§ Written request A:
In the article on Scott Pruitt's first address to EPA staff, shorten the paragraph beginning "In his first address to the agency workforce" while keeping its main facts.

§ Passage:
################
Scott Pruitt told EPA employees Tuesday that he’s committed to protecting the environment and upholding the agency’s core mission, but he also signaled that major changes are ahead as he begins to dismantle much of former President Obama’s climate change agenda.
In his first address to the agency workforce, Mr. Pruitt, the former Oklahoma attorney general who was confirmed as EPA administrator last Friday, said he intends to keep an open mind and draw from the experience of those inside the department. Much of the workforce has seemed uneasy at best with the appointment of Mr. Pruitt; some EPA workers publicly opposed his nomination, an unprecedented move that underscores just how radically different the new administrator’s approach will be.
Mr. Pruitt avoided any serious discussions of policy Tuesday and instead focused on rallying a skeptical workforce.
“We ought to be able to get together and wrestle through some very difficult issues and do so in a civil manner. We ought to be able to be thoughtful and exchange ideas and engage in debate and make sure we do find answers to these problems,” he said. “I seek to be a good listener. You can’t lead if you don’t listen.”
Mr. Pruitt has taken the helm at the EPA amid staunch resistance from Democrats and swirling questions about his relationship with the oil-and-gas sector. Tuesday also marked the deadline for the Oklahoma attorney general’s office to turn over roughly 2,600 emails containing Mr. Pruitt’s communications with fossil fuels firms.
################
§ Given entries:
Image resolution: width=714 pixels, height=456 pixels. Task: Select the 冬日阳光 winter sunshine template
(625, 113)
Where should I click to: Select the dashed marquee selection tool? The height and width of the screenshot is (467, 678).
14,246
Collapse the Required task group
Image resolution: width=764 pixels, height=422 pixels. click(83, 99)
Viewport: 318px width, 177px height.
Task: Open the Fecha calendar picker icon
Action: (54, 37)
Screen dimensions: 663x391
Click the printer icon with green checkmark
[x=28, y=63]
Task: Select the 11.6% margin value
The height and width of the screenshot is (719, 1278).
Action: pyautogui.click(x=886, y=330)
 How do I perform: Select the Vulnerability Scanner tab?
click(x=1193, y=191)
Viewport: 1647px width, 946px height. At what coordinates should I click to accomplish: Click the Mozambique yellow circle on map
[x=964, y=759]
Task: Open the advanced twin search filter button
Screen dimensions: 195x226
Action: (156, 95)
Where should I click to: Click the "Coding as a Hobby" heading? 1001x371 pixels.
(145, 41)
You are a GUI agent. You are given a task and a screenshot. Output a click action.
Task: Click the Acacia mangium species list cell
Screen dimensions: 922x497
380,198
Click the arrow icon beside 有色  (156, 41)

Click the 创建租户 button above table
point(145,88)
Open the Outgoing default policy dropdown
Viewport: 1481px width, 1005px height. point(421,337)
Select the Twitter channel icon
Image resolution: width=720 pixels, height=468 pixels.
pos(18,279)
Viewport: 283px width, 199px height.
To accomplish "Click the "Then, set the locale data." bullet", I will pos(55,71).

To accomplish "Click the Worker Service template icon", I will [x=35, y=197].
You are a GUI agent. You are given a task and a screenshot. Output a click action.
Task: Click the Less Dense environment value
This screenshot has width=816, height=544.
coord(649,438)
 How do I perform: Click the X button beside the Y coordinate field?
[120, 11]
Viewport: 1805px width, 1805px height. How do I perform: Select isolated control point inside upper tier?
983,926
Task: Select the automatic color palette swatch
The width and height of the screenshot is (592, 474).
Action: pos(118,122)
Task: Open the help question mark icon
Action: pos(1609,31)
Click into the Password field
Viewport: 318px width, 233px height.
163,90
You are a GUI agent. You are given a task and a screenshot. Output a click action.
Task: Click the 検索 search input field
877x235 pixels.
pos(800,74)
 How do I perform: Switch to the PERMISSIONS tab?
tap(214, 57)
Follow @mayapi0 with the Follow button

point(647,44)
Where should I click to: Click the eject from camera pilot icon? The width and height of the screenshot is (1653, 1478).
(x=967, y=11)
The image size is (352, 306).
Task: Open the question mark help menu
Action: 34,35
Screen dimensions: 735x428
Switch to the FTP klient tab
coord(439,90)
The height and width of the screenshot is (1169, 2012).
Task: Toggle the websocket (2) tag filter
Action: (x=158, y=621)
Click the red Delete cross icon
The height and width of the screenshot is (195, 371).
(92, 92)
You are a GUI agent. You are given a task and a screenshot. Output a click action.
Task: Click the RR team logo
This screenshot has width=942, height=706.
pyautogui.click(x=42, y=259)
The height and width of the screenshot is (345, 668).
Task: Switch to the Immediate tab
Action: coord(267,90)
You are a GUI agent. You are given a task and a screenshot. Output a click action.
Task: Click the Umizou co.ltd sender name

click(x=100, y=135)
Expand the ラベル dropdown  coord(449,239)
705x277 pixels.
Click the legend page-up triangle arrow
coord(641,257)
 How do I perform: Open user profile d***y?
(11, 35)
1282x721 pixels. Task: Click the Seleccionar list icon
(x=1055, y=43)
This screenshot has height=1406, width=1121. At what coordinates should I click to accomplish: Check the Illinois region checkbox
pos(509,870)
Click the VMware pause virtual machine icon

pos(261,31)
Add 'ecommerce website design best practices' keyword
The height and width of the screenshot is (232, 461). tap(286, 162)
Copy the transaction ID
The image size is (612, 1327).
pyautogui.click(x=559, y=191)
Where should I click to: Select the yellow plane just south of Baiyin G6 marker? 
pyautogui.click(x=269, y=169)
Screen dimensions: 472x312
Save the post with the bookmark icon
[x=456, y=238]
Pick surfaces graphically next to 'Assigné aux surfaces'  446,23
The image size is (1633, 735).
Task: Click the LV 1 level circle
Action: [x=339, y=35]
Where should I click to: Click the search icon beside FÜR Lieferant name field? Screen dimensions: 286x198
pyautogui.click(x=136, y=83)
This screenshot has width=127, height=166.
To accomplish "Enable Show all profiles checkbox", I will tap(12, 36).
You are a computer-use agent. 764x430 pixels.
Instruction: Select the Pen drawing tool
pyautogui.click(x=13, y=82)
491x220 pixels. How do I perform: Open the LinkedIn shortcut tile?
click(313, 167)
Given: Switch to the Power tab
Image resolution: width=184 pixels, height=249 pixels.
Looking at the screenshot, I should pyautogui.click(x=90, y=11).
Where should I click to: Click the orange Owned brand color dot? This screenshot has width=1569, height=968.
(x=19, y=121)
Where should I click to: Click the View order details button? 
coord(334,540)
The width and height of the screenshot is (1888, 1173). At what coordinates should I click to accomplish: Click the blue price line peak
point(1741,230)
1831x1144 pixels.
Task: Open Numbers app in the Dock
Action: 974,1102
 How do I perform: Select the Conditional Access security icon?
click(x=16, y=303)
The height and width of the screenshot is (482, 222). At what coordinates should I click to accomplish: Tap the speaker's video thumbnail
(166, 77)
################
§ Written request B:
Echo the lines of the listing, starting at the line that contains "Viewport: 283px width, 199px height." and ending at the line that contains "Action: 34,35", with both of those lines included.

§ Correct result A:
In his first speech to EPA staff, Mr. Pruitt said he would keep an open mind and draw on the experience of people inside the department. He is the former Oklahoma attorney general and was confirmed as administrator last Friday. Many employees have been uneasy about his appointment. Some publicly opposed his nomination, an unprecedented step that shows how different his approach will be.

§ Correct result B:
Viewport: 283px width, 199px height.
To accomplish "Click the "Then, set the locale data." bullet", I will pos(55,71).

To accomplish "Click the Worker Service template icon", I will [x=35, y=197].
You are a GUI agent. You are given a task and a screenshot. Output a click action.
Task: Click the Less Dense environment value
This screenshot has width=816, height=544.
coord(649,438)
 How do I perform: Click the X button beside the Y coordinate field?
[120, 11]
Viewport: 1805px width, 1805px height. How do I perform: Select isolated control point inside upper tier?
983,926
Task: Select the automatic color palette swatch
The width and height of the screenshot is (592, 474).
Action: pos(118,122)
Task: Open the help question mark icon
Action: pos(1609,31)
Click into the Password field
Viewport: 318px width, 233px height.
163,90
You are a GUI agent. You are given a task and a screenshot. Output a click action.
Task: Click the 検索 search input field
877x235 pixels.
pos(800,74)
 How do I perform: Switch to the PERMISSIONS tab?
tap(214, 57)
Follow @mayapi0 with the Follow button

point(647,44)
Where should I click to: Click the eject from camera pilot icon? The width and height of the screenshot is (1653, 1478).
(x=967, y=11)
The image size is (352, 306).
Task: Open the question mark help menu
Action: 34,35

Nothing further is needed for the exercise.